**Problem description**
Set out the data from the line with "Image resolution: width=1456 pixels, height=819 pixels. Identify" up to and including the line with "(1438, 25)." as a numbered list, skipping any blank lines. Leave the pictures out.

**Records supplied**

* * * * *

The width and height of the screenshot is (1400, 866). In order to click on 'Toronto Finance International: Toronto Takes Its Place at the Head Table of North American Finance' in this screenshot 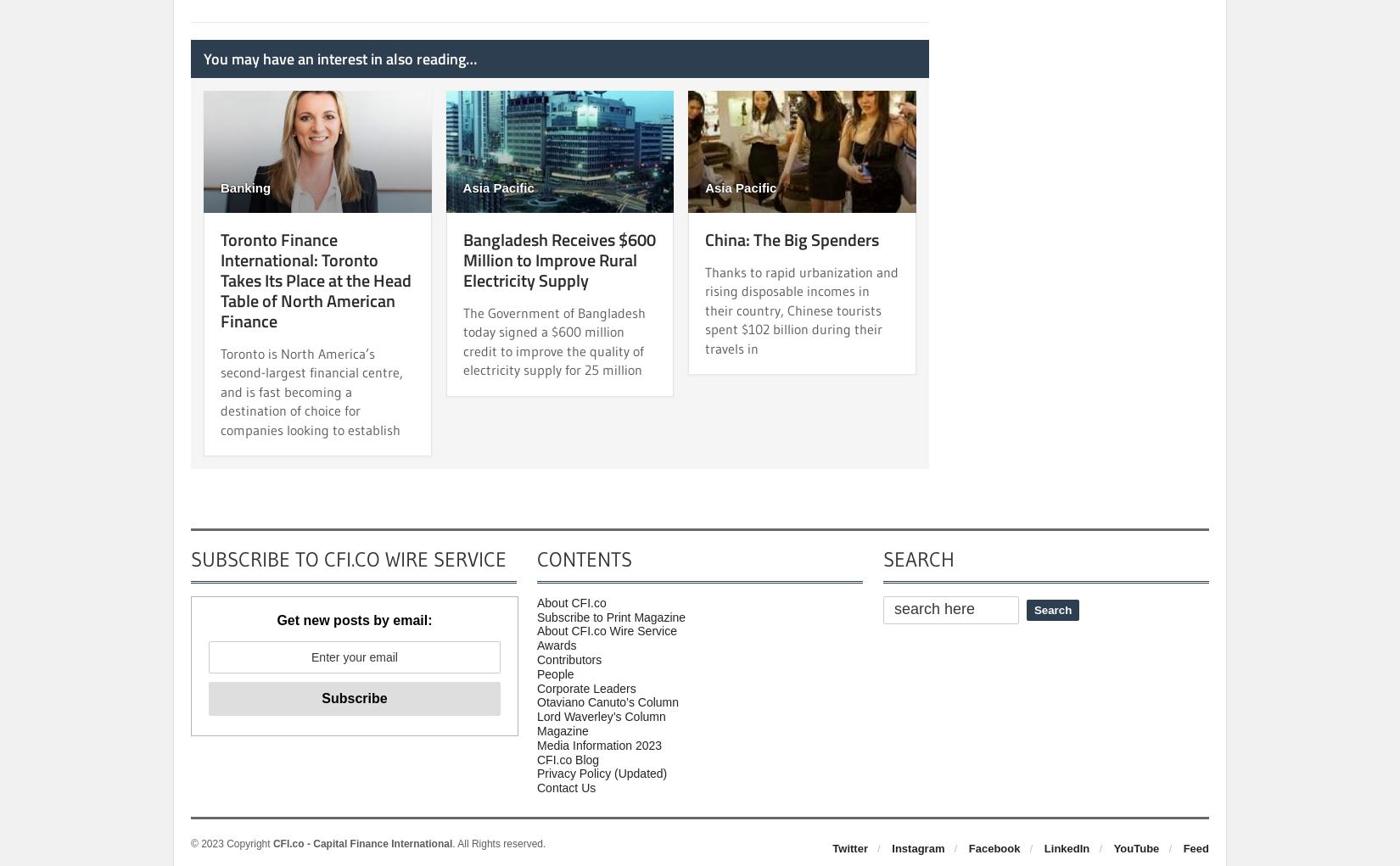, I will do `click(316, 279)`.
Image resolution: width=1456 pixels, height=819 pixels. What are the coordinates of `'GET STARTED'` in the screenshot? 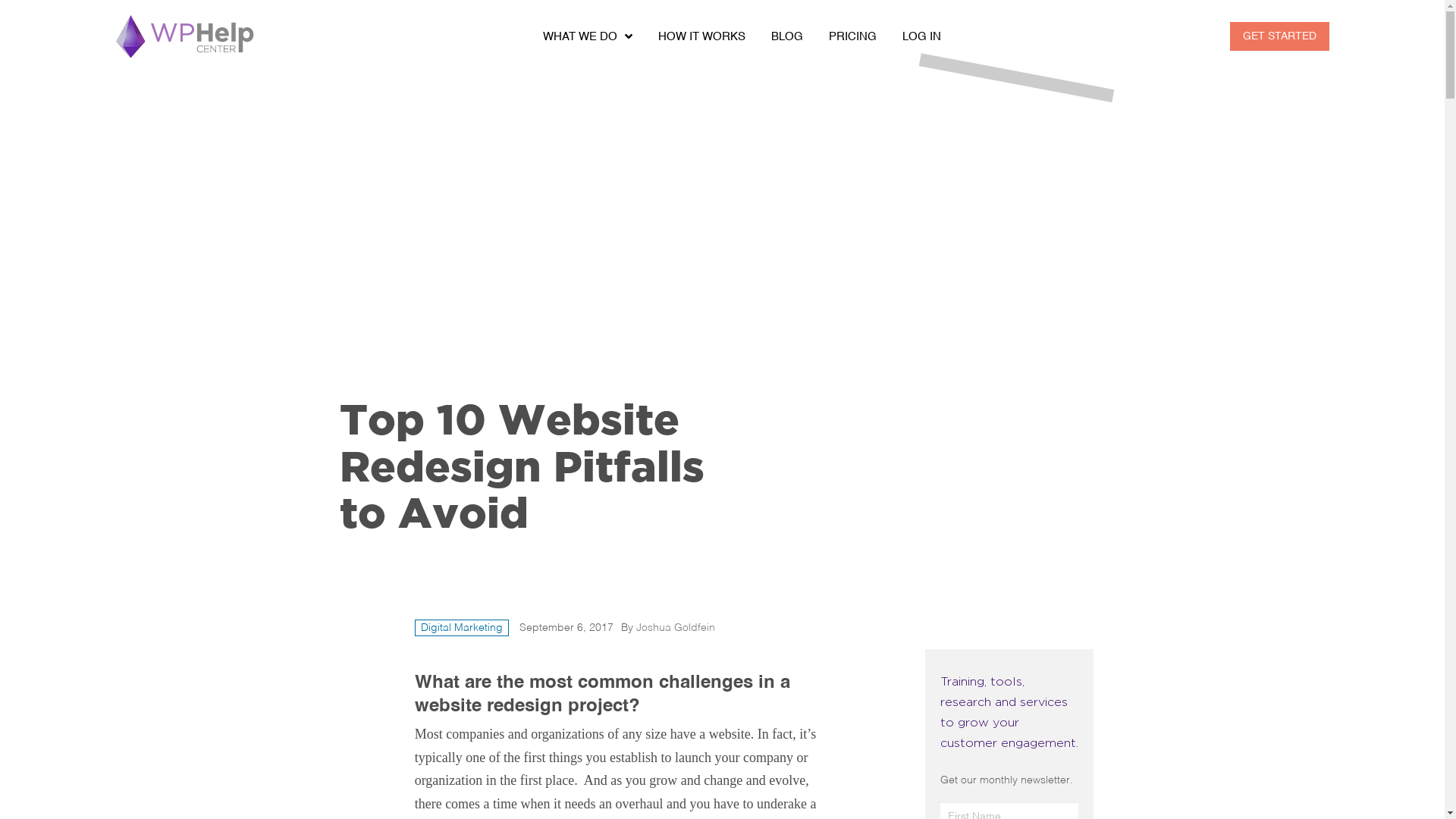 It's located at (1230, 35).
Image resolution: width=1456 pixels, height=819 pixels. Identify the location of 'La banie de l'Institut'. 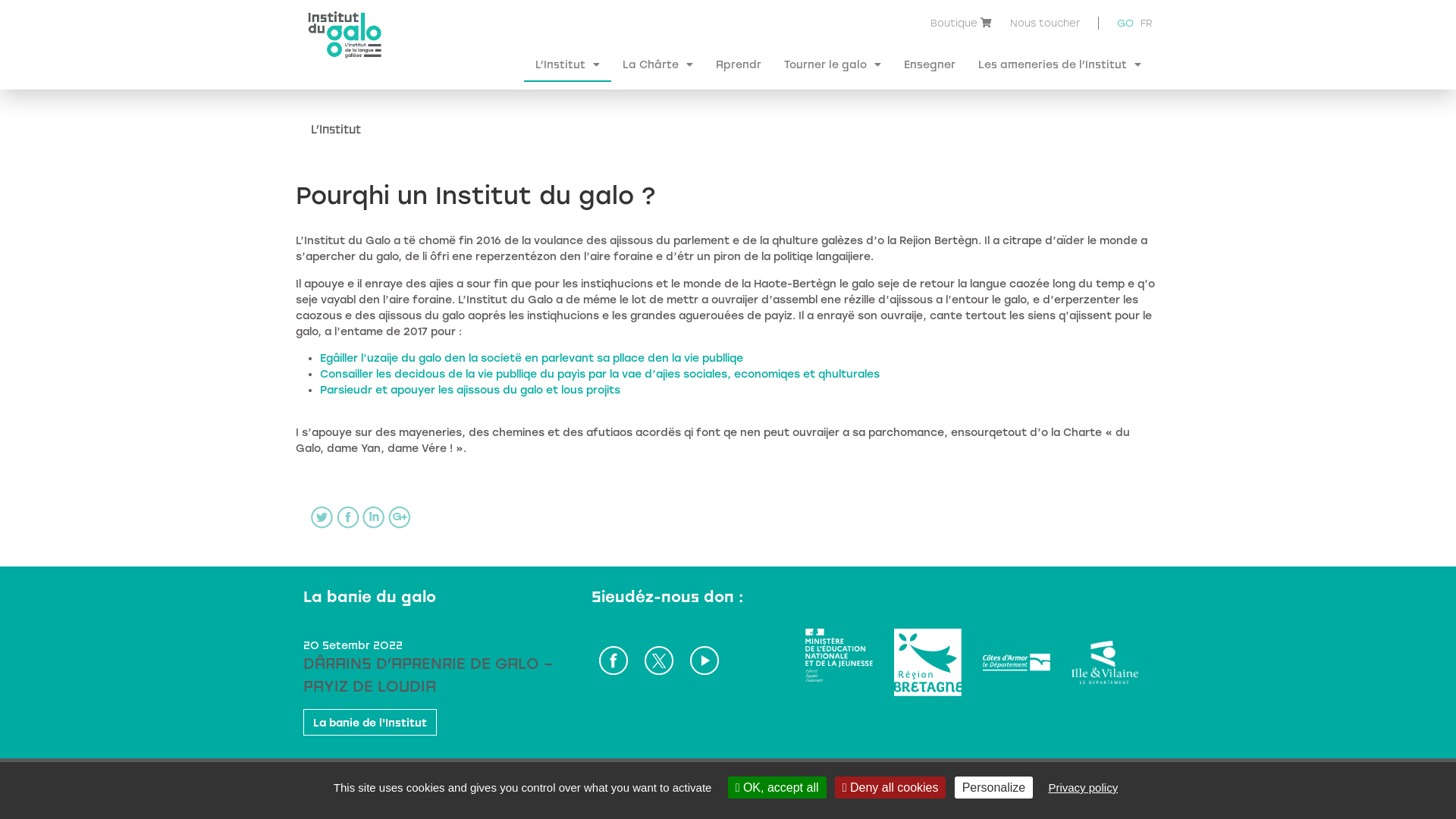
(370, 721).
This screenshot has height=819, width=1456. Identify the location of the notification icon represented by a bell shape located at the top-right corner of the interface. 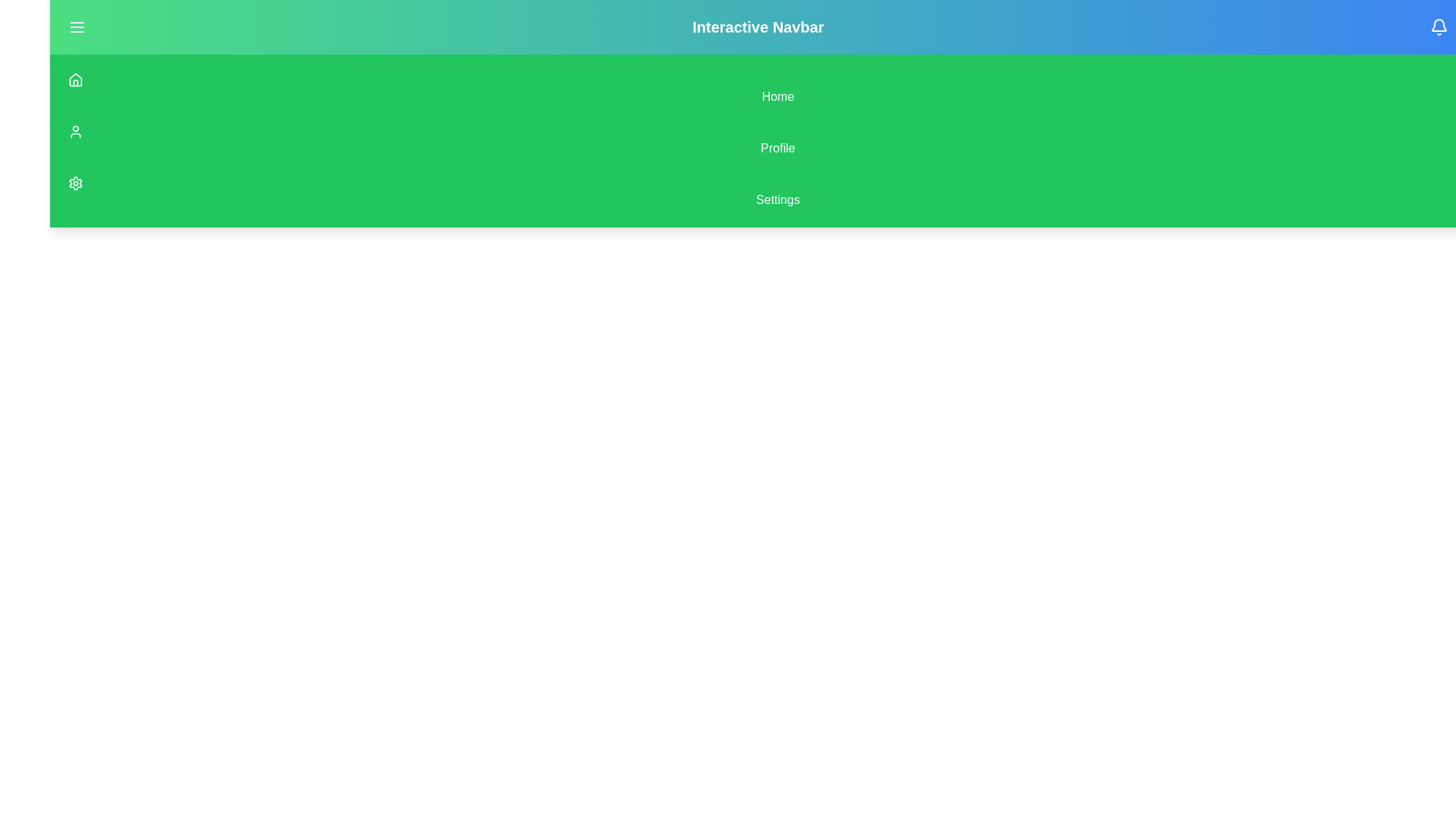
(1438, 25).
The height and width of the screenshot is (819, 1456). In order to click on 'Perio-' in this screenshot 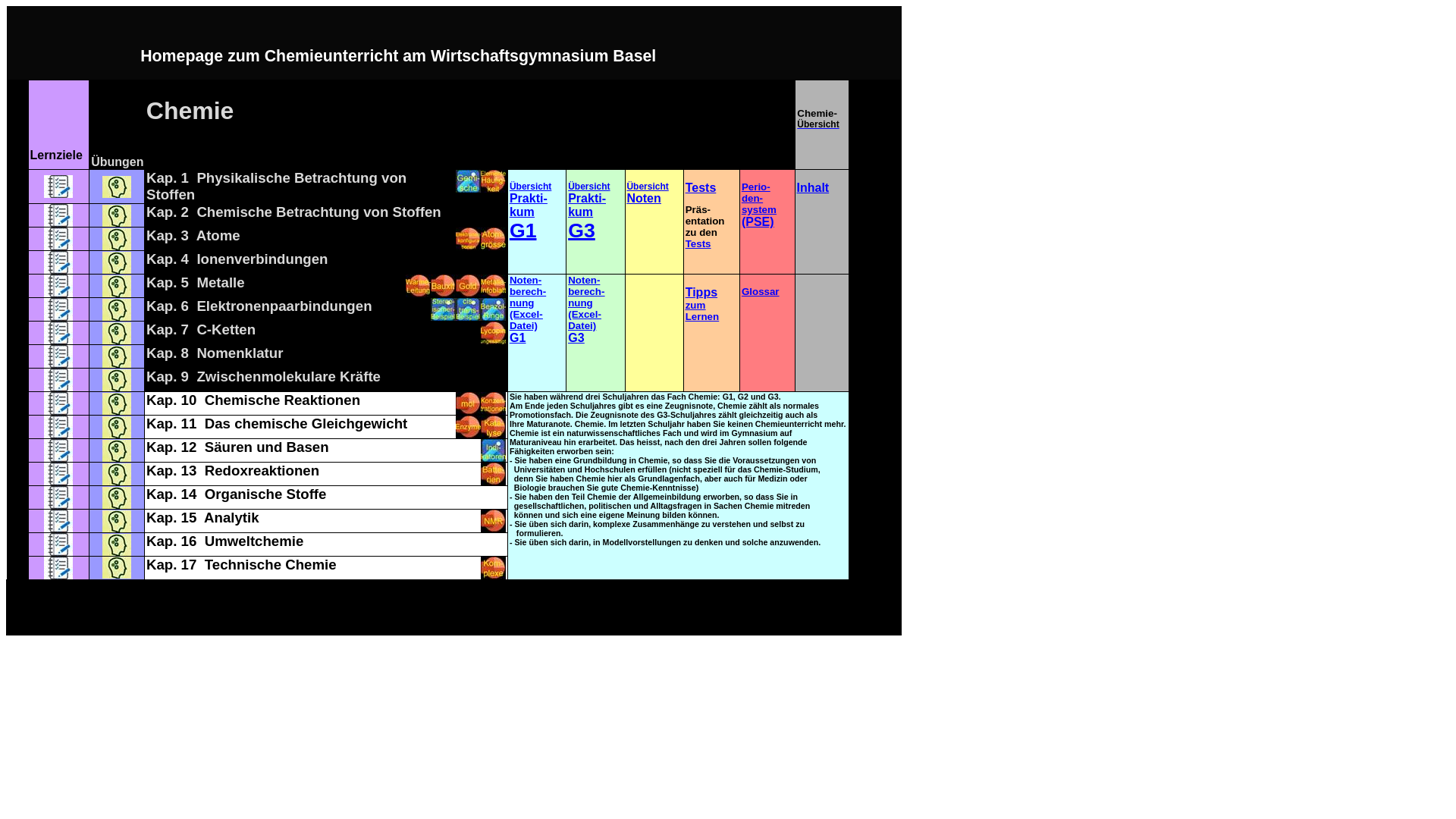, I will do `click(756, 186)`.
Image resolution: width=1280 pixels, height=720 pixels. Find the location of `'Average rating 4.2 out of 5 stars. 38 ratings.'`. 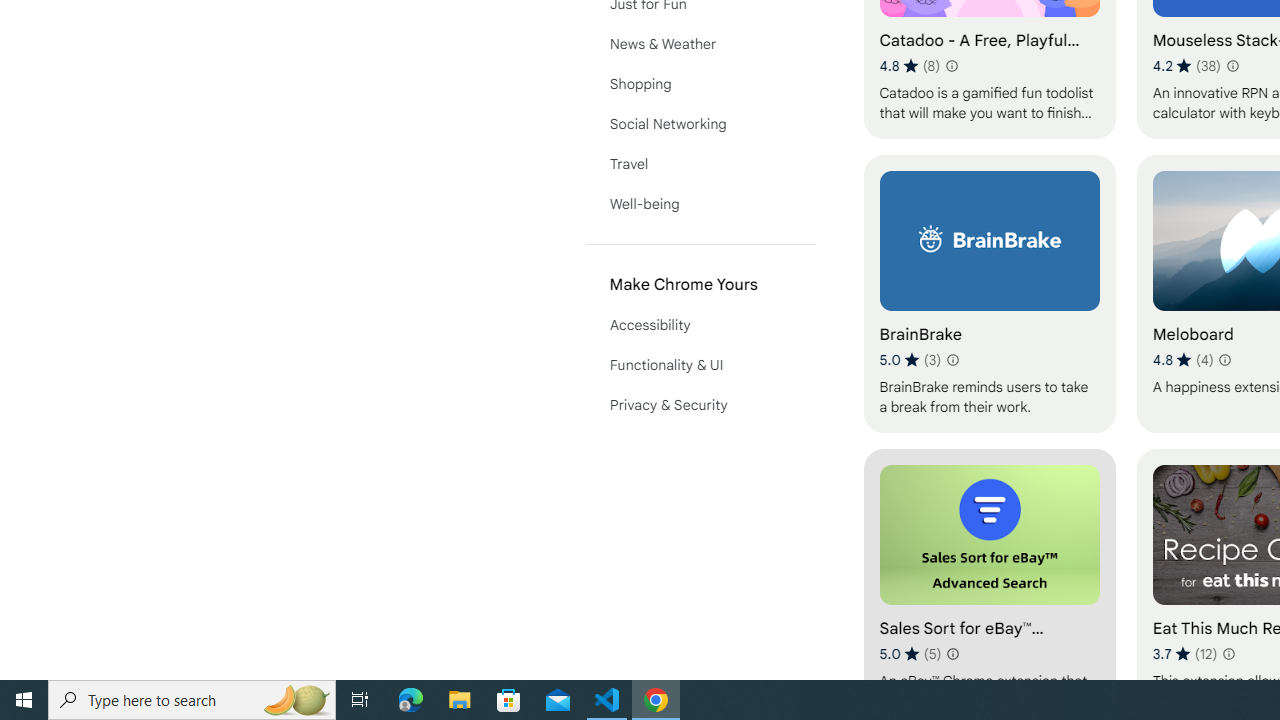

'Average rating 4.2 out of 5 stars. 38 ratings.' is located at coordinates (1187, 65).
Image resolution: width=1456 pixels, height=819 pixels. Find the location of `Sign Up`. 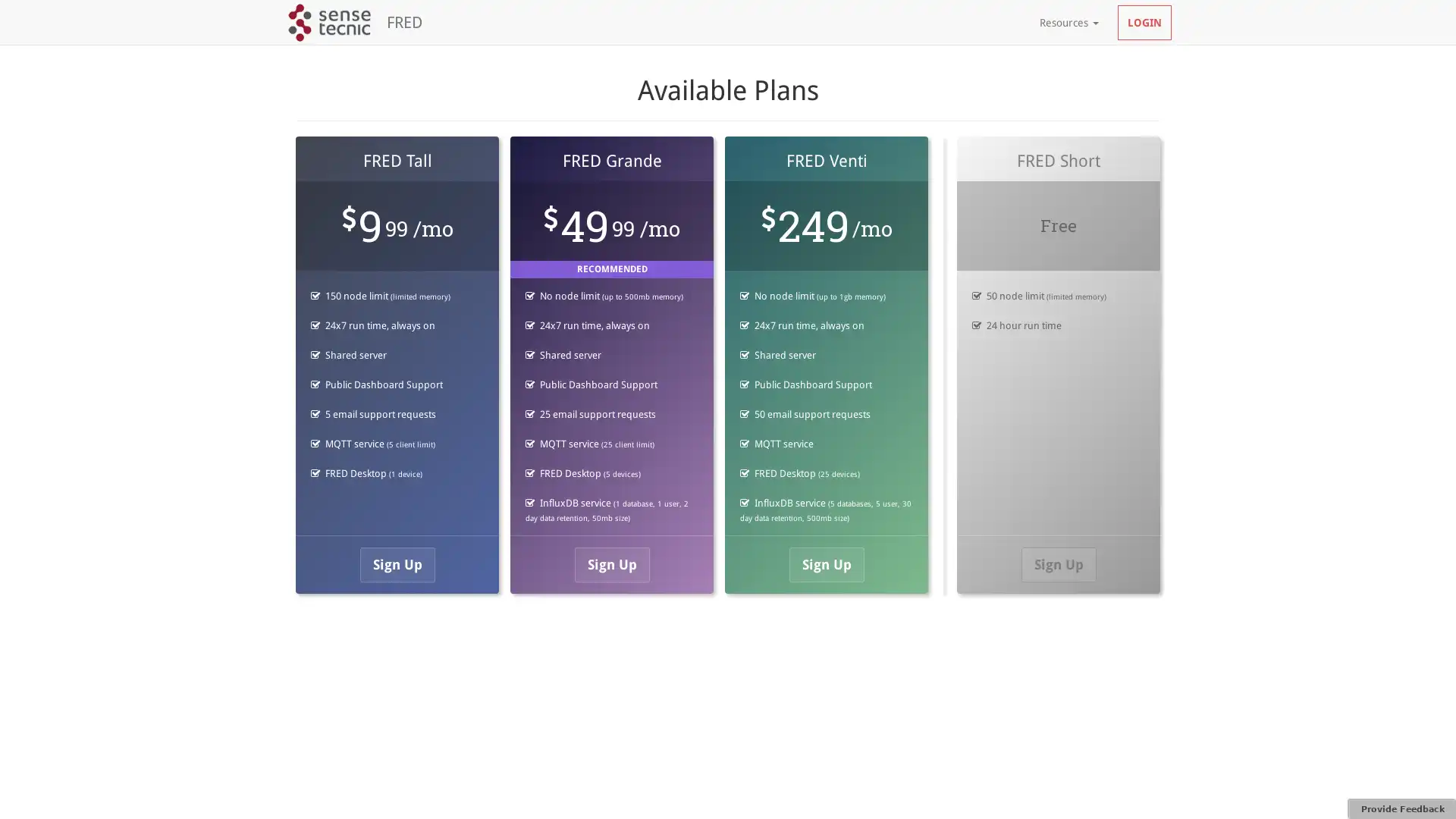

Sign Up is located at coordinates (611, 564).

* * * * *

**Finished task**
1. Image resolution: width=1456 pixels, height=819 pixels. Identify the location of 'La banie de l'Institut'. 
2. (370, 721).
3. This screenshot has height=819, width=1456. Identify the location of the notification icon represented by a bell shape located at the top-right corner of the interface. 
4. (1438, 25).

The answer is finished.